-------- Alıntılanan Metin --------
Yıl 1982, aylardan Ekim. Trabzon'da kadim dershanelerden Dilek Apartmanının Üçüncü numarasındayız. Maraşlı, Mühendislik Fakültesini bitiren Özcan Konuklar kardeş, bir hatıra defteri tutuyor. Ve bu tarihte Elektrik Bölümünü bitiren ve kendisini herkese "ihtiyar" lâkabıyla tanıtan Adanalı Hüseyin Donbaloğlu kardeş de bu hatıra defterinin bir sayfasını dolduruyor. Önce bu hatıra defterini, kardeşleri yazılarıyla da olsa buluşturan "kağıttan bir dersane" olarak tarif ediyor.
"Aziz Gardeşim Özcan" diye başlıyor yazısı ve "Bu hatıraları okuyan kardeşlerden dualarında, hem dünya hem de ahirette unutmamalarını bizi de hatırlamalarını bilhassa istirham ediyorum" cümlesiyle devam ediyor. Devamı çok daha ibretamiz. "Her görüşmemizde, dışarıdan gören de bizi kırk yıllık hasretten sonra görüşüyor veya kırk yıllık hasrete çıkıyor zanneder."
-------- Verilen Bilgiler --------
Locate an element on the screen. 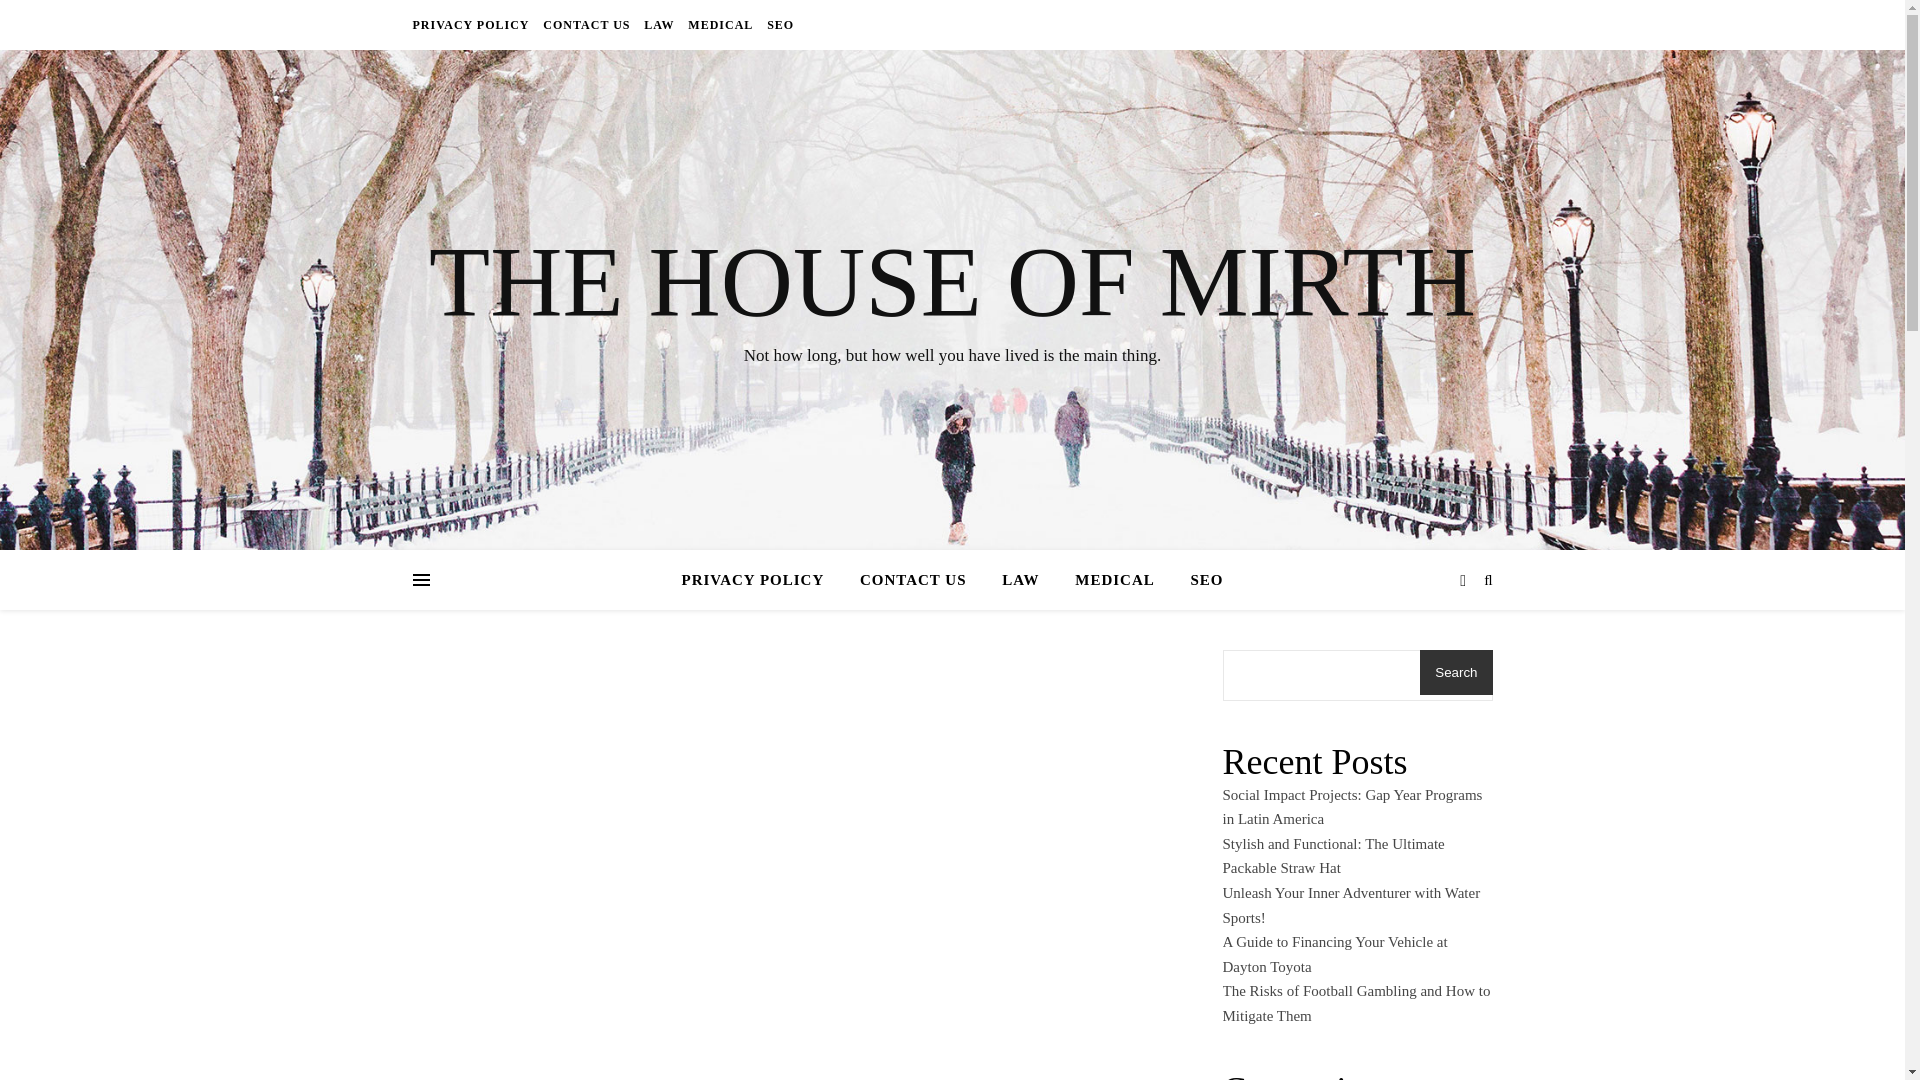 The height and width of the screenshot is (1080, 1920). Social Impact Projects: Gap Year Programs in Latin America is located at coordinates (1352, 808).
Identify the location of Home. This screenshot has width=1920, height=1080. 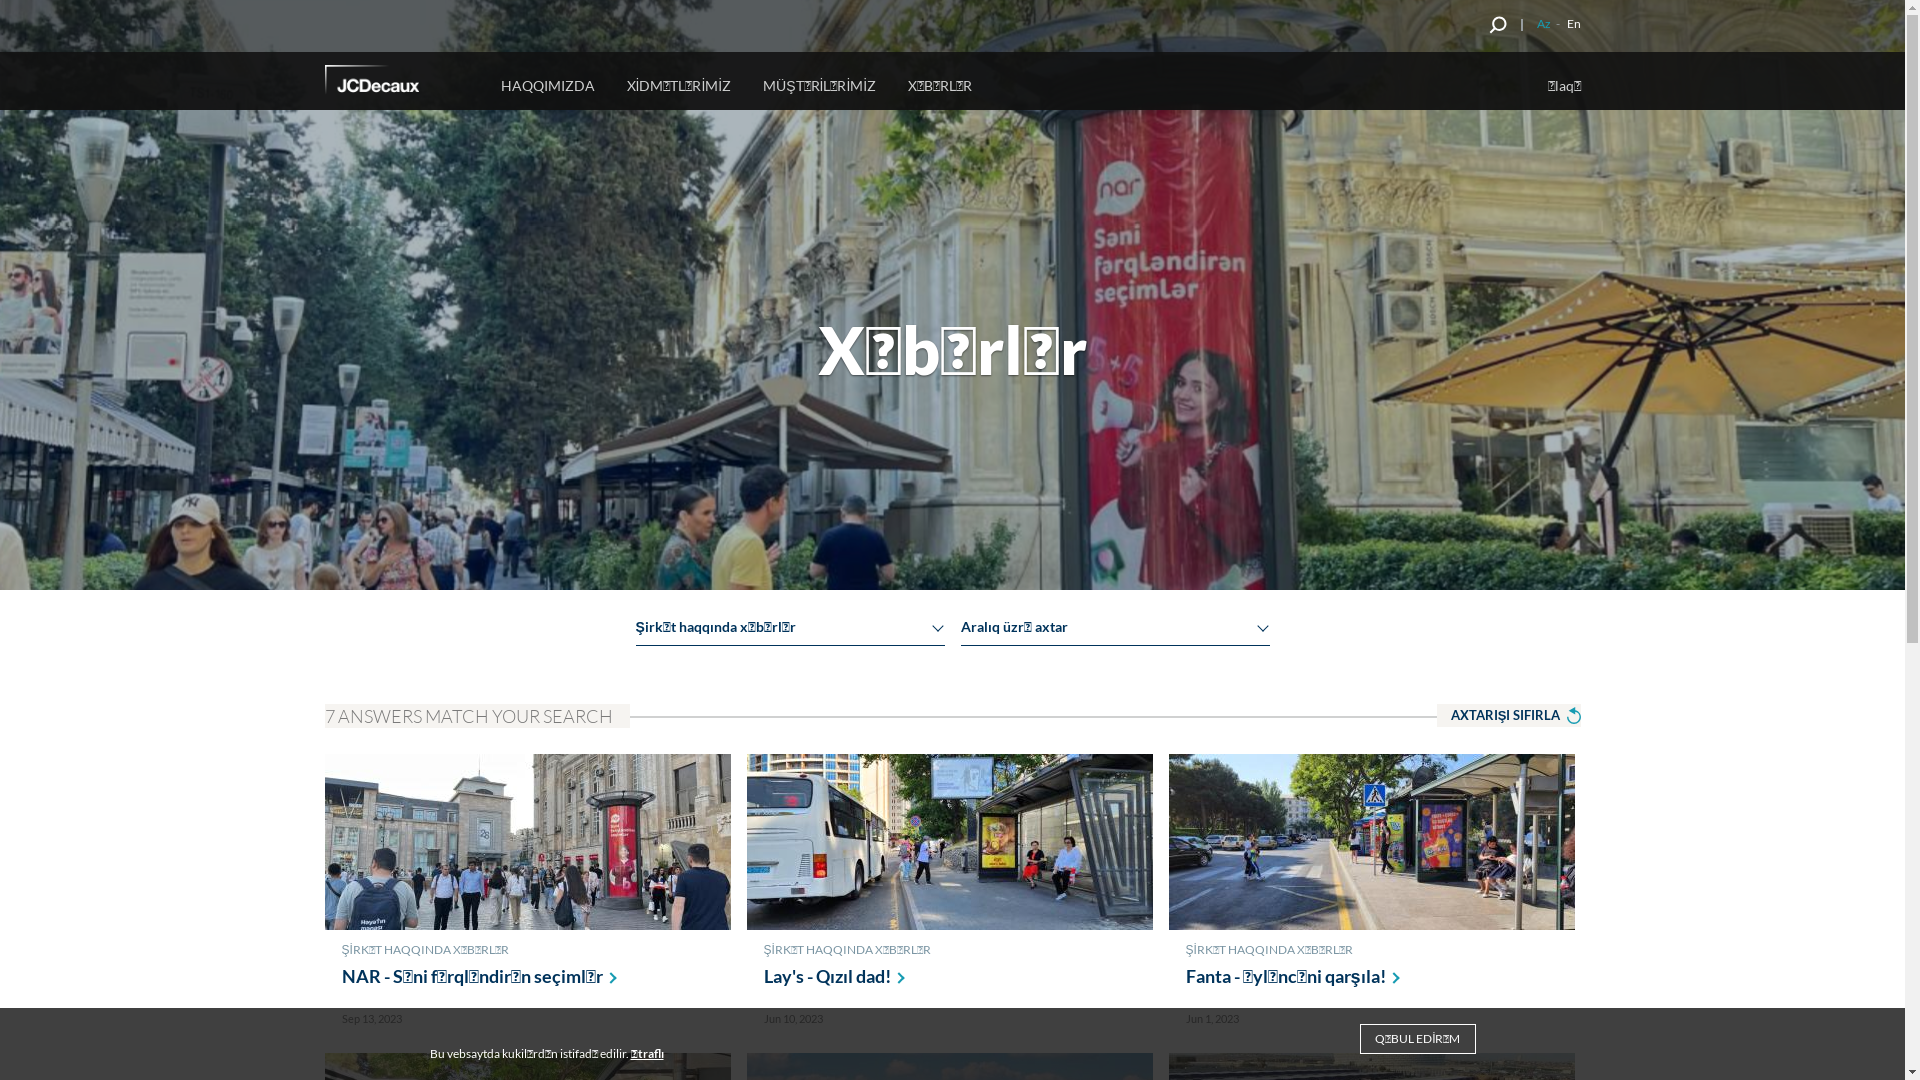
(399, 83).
--------
-------- Verilen Bilgiler --------
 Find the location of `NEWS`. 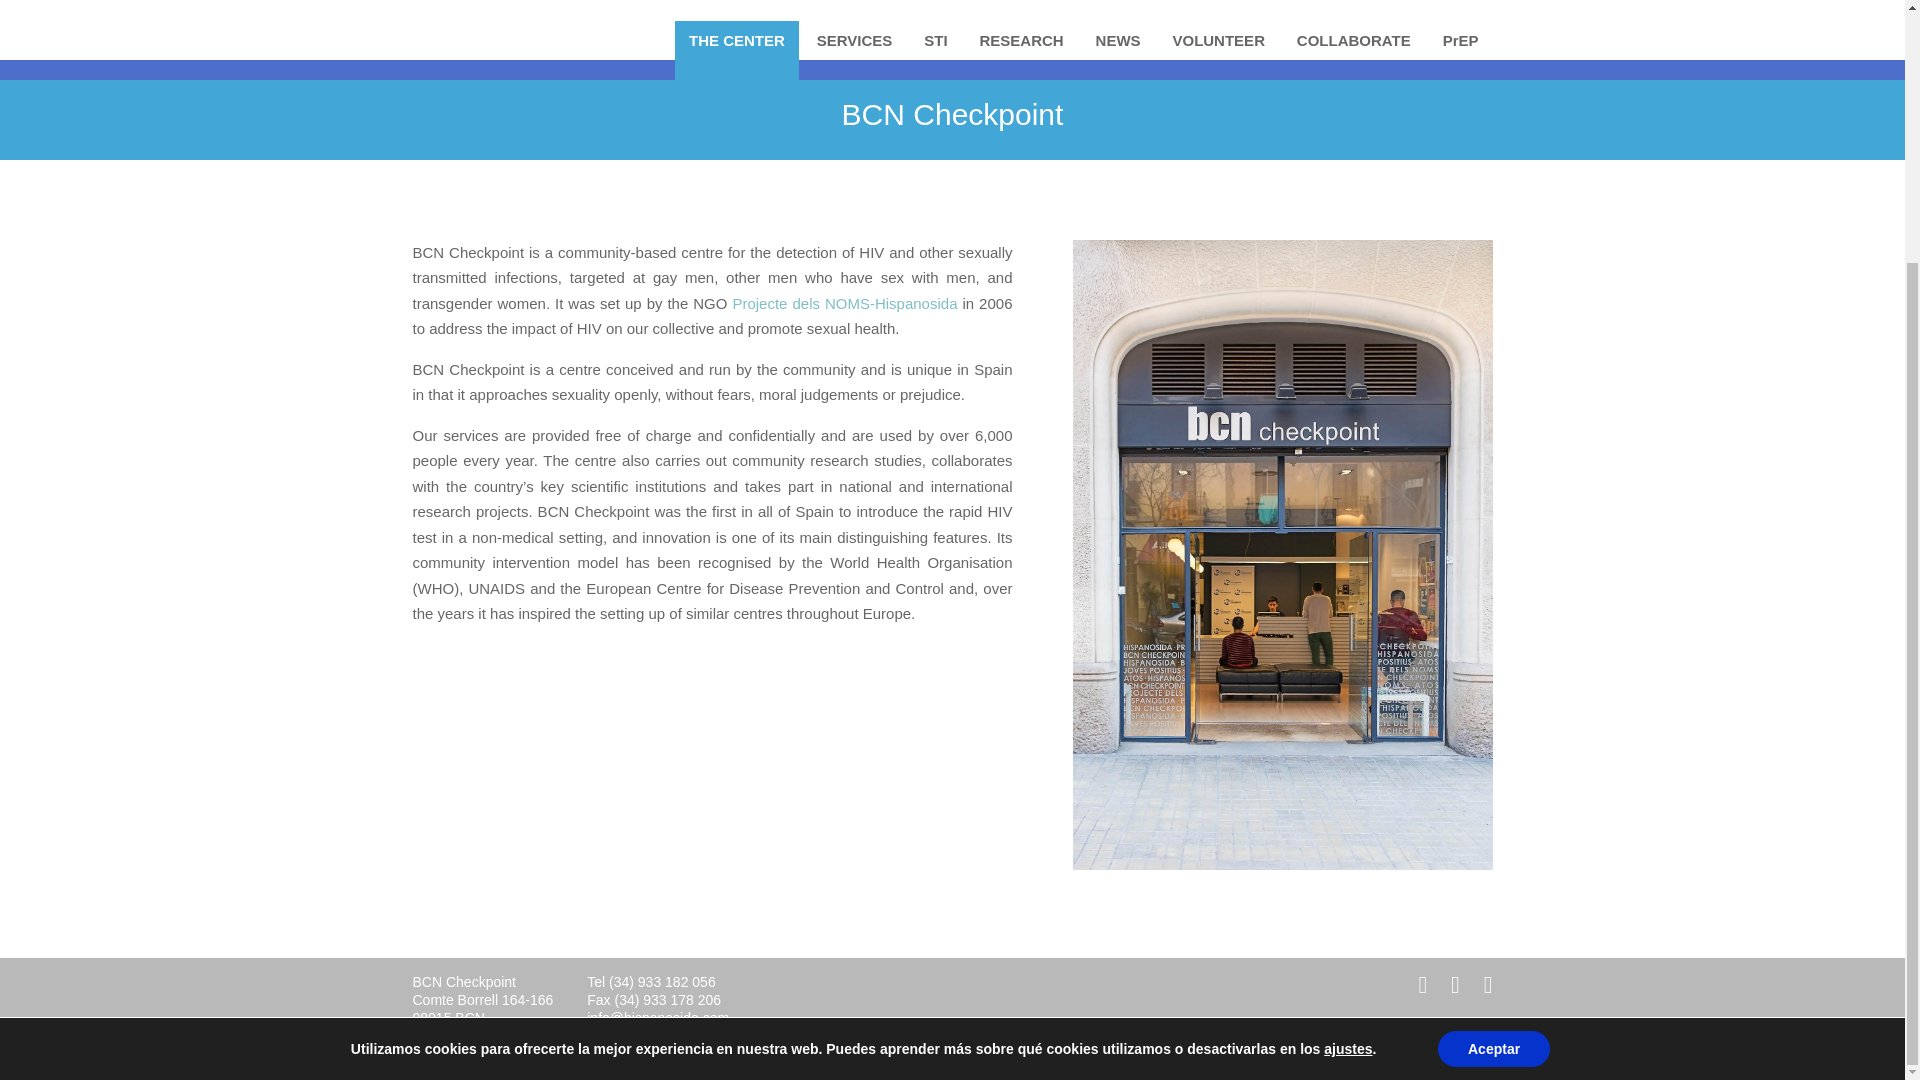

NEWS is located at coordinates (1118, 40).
--------
Alıştırma Yönergesi
Alıntılanan metnin "Yıl 1982, aylardan" sözlerinden "olarak tarif ediyor." sözlerine kadar olan bölümünü, "Ekim" yerine "Kasım" koyarak güncelleyip yeniden yazın. Bu malzemenin alıntılanan metinle hiçbir ilgisi yok.

Alıştırma Sonucu
Yıl 1982, aylardan Kasım. Trabzon'da kadim dershanelerden Dilek Apartmanının Üçüncü numarasındayız. Maraşlı, Mühendislik Fakültesini bitiren Özcan Konuklar kardeş, bir hatıra defteri tutuyor. Ve bu tarihte Elektrik Bölümünü bitiren ve kendisini herkese "ihtiyar" lâkabıyla tanıtan Adanalı Hüseyin Donbaloğlu kardeş de bu hatıra defterinin bir sayfasını dolduruyor. Önce bu hatıra defterini, kardeşleri yazılarıyla da olsa buluşturan "kağıttan bir dersane" olarak tarif ediyor.